Dieser Artikel, veröffentlicht am 25.03.2021, ist ein Meta-Artikel zu einem Problem, das gerade in der (angeblich) progressiv feministischen Fantastik-Bubble auf zum Beispiel Twitter brodelt. Es geht, wie so oft bei mir, zum einen um das systematische Gate Keeping nicht-binärer, trans, inter* und agender Personen aus feministischen Projekten, schon im Namen, obwohl sich die Projekte mit allgemeinen Problemen des Sexismus und Patriarchats befassen, von denen alle nicht-binären, trans, inter* und agender Personen mitbetroffen sind. Ja, auch trans Männer, trans maskuline Personen, inter* Männer. Die Phantastischen Seiten, ein Panel-Format von der Verlegerin des Art Skript Phantastik Verlags Grit Richter, in dem jeweils vier Personen auf twitch miteinander über ein Thema reden, haben mal Phantastisches Damenquartett geheißen, und das nicht zufällig, sondern, wie mir auf Nachfrage erklärt wird, tatsächlich gegen die systematische Unsichtbarmachung von "Frauen und Personen, die sich als Frauen angesprochen fühlen". Im nächsten Absatz verlinke ich Artikel, die auf dieses Problem Bezug nehmen.
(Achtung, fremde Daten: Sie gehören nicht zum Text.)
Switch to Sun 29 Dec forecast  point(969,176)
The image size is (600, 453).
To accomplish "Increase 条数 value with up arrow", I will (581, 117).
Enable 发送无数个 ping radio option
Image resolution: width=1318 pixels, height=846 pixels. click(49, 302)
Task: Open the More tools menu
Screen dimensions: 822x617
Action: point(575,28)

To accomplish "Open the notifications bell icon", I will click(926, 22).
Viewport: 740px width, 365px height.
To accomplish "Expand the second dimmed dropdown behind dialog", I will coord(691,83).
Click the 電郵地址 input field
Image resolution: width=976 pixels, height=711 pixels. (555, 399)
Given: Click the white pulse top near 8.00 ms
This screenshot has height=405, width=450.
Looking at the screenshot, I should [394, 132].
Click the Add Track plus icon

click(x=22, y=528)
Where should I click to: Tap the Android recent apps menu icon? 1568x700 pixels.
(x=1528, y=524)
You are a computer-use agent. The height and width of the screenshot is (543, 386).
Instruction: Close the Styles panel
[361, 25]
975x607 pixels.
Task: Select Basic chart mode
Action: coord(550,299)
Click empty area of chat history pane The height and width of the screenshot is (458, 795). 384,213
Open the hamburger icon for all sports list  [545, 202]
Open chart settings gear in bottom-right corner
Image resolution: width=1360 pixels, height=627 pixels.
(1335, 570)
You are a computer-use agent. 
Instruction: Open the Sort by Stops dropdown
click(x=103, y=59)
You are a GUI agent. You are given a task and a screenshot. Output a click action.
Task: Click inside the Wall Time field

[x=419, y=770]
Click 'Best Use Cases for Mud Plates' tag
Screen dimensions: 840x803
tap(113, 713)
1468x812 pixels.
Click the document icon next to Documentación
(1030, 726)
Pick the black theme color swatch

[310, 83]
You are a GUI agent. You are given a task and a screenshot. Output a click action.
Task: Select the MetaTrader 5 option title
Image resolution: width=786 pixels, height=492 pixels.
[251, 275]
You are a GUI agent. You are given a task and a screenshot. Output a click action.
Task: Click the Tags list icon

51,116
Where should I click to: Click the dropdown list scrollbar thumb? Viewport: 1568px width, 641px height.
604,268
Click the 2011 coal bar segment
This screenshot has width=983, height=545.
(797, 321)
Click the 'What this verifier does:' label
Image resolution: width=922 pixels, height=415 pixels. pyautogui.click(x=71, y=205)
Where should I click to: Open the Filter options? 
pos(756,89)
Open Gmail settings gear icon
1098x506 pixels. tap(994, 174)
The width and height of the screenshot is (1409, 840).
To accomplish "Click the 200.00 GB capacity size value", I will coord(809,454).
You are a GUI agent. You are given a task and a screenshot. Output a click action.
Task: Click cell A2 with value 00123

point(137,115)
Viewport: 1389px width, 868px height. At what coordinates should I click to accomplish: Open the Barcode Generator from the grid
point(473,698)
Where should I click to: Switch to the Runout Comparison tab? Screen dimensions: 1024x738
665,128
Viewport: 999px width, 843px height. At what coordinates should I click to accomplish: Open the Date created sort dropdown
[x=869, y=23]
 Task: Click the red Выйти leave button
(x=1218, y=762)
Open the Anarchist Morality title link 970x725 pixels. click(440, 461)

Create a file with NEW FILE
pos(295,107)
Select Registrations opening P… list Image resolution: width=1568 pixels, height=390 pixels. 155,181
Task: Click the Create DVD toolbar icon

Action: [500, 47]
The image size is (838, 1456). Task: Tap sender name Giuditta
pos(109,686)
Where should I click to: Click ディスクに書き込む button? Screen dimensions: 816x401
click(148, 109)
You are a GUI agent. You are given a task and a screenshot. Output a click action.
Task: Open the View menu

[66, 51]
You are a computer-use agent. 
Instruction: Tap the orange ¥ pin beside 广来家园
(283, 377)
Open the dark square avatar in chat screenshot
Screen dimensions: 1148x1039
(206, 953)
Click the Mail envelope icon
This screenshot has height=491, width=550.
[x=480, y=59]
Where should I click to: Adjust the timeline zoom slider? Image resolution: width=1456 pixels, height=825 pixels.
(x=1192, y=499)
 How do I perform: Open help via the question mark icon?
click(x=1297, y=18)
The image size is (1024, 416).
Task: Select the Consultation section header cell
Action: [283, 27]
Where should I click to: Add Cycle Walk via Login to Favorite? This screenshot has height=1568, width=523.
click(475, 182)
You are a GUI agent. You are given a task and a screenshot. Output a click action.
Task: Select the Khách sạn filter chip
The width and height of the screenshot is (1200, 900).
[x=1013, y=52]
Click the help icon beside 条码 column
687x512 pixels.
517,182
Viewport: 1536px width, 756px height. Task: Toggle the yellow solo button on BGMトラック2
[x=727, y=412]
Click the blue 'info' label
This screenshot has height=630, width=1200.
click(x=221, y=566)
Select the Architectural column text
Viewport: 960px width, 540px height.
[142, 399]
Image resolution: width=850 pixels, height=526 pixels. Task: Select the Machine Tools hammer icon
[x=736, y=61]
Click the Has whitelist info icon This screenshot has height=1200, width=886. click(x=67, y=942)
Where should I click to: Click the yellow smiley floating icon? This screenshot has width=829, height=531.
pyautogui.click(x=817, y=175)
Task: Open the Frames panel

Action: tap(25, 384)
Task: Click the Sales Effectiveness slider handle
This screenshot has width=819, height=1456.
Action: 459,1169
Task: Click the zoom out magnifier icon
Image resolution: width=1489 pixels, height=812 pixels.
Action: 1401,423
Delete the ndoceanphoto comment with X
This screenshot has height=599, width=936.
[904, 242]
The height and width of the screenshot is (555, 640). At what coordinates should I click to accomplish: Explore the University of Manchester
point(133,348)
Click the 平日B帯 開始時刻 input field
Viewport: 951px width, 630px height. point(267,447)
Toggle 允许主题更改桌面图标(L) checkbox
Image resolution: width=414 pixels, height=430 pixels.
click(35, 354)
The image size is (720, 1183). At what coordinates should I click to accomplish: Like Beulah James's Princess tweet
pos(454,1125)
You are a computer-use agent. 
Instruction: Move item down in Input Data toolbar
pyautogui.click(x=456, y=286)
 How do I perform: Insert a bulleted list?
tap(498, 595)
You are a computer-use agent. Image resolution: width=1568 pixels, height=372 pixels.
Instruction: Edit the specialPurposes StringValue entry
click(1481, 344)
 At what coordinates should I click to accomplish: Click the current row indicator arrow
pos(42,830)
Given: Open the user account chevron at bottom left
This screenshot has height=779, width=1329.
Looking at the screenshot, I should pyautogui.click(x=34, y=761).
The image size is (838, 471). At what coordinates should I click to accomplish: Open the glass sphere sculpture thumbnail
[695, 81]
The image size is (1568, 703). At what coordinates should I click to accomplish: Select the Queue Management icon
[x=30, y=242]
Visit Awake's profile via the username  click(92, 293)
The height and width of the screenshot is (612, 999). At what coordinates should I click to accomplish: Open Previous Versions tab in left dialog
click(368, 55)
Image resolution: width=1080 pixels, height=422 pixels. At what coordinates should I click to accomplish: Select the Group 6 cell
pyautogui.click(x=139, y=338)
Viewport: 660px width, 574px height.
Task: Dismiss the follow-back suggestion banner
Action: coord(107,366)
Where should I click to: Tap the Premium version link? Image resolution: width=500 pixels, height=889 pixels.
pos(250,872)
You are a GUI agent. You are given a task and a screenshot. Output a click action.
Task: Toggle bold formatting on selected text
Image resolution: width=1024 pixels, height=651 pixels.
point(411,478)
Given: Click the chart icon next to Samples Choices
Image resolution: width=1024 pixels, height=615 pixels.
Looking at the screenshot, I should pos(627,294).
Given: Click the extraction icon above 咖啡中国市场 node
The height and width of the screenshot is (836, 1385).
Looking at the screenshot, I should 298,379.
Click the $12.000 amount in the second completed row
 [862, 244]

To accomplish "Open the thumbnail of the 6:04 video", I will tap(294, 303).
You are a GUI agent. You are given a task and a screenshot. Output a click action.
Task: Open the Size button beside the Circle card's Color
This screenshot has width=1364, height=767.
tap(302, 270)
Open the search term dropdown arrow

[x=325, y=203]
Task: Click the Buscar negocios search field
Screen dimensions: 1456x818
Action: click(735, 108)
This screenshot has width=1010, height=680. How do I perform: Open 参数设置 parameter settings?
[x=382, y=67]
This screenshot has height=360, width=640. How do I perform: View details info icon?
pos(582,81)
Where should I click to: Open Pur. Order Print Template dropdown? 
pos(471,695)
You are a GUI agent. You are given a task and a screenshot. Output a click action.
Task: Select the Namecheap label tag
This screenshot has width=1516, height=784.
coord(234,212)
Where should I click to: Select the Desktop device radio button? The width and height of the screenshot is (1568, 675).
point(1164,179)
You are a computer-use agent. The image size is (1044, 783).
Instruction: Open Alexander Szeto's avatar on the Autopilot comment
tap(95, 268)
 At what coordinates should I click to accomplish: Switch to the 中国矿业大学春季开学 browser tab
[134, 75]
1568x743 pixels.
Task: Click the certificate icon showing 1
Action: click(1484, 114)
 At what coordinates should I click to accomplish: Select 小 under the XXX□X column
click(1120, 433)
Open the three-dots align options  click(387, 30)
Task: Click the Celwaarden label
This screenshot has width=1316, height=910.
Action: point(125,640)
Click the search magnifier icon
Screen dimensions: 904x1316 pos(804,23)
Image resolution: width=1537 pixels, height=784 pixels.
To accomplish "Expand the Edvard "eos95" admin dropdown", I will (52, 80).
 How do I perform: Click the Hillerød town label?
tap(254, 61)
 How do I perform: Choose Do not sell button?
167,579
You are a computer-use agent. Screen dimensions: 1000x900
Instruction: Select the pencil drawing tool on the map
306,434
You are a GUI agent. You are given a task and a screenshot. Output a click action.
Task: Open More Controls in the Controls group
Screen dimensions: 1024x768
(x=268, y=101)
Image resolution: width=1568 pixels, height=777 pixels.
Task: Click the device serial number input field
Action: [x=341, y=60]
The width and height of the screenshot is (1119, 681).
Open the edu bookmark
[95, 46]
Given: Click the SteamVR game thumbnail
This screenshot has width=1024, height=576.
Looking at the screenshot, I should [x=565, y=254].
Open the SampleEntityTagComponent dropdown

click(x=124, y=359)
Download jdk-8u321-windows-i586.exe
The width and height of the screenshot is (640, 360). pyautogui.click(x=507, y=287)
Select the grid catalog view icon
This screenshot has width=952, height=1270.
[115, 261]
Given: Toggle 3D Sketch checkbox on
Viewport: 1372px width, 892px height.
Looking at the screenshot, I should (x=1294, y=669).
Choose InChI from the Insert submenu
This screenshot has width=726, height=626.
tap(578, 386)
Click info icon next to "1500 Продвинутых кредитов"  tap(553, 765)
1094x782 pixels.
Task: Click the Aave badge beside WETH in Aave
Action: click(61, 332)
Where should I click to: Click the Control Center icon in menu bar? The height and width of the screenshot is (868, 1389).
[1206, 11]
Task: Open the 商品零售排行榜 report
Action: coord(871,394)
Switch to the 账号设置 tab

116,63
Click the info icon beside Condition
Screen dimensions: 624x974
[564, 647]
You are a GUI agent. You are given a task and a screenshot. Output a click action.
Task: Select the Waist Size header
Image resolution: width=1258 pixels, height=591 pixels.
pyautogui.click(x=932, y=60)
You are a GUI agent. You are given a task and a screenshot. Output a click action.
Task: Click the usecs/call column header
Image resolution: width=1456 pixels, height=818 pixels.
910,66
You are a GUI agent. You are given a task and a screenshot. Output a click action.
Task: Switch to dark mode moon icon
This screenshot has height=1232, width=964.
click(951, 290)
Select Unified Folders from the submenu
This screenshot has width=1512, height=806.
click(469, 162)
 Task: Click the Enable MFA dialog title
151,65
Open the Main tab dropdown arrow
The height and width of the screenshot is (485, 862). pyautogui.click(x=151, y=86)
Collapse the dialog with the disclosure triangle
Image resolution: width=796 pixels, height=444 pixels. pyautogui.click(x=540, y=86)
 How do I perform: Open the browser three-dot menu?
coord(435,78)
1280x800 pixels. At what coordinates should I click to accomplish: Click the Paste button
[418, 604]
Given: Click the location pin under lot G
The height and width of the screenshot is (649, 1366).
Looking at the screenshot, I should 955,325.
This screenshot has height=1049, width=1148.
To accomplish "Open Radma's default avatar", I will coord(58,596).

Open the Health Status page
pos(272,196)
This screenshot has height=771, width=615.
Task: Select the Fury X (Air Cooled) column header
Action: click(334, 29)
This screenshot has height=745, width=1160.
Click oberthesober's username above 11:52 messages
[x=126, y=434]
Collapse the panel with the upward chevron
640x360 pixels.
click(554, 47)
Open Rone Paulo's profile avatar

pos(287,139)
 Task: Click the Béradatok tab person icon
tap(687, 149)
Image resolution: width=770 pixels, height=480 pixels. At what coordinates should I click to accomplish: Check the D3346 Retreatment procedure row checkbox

Der Name wurde, ohne es irgendwie accessible zu kommunizieren geändert. Zwar wünsche ich mir immer noch, dass darauf mal ein öffentliches Statement folgt, aber das soll hier gar nicht das primäre Problem sein. (Update 26.03.2021: Einen Tag später gibt es ein Statement von Grit Richter, dass die Umbenennung kommuniziert, siehe Link-Liste.) Zum anderen nämlich wurden die zwei Personen, die das angesprochen haben, vorwiegend @JuneTMichael1 und ich, aber vielleicht auch andere, die später hinzukamen, als unüberlegt und pöbelnd dargestellt, indirekt Trolle genannt, generell massiv getonepolicet. Beide Probleme sind üblich. Dieses Mal beschränkte sich das aber nicht auf Replys, sondern es gibt einen Podcast oder ein Panel dazu, eben jenes erste Panel Phantastische Seiten mit dem Untertitel "Was gibt es denn hier zu motzen", in dem es ungefähr 15 bis 20 Minuten lang fast ausschließlich nonmentioning darum geht, June T. Michael und mir zu erklären, wie schlimm das ist, dass und wie wir Diskriminierung angesprochen haben. Zum Problem des Gate Keepings selbst wird nichts für die Außenwelt Verständliches gesagt. Es ist alles bisher öffentlich, ich verlinke im Folgenden.

Das "angeblich" im ersten Absatz bezieht sich nicht auf alle Projekte oder jeden Aktivismus in der Fantastik-Bubble, aber Intersektionalitätsprobleme sind Probleme, an denen auch in dem Umfeld, dass sich progressiven Feminismus auf die Fahnen schreibt, viel zu wenig gearbeitet wird. Die Phantastischen Seiten sind da nur ein Beispiel, das besonders hochgekocht ist. Es ist aber ein systematisches Problem. Ich erlebe das in allen feministischen Kontexten. Es wird sogar nicht nur zu wenig daran gearbeitet, sondern nicht einmal zugehört. Versuche und das Ansprechen der Probleme durch marginalisierte Minderheiten werden negativ geframed und verurteilt. Marginalisierte Personen werden aktiv vor den Kopf gestoßen und öffentlich nieder gemacht. Das böse trans-Twitter ist nicht ohne Grund eine zynische Phrase, die auf Twitter viele trans, inter*, nicht-binäre und agender Personen kennen und nutzen, um sich gegenseitig satirisch zu stärken und zu helfen. Das Framing ist sehr gaslightend und toxisch.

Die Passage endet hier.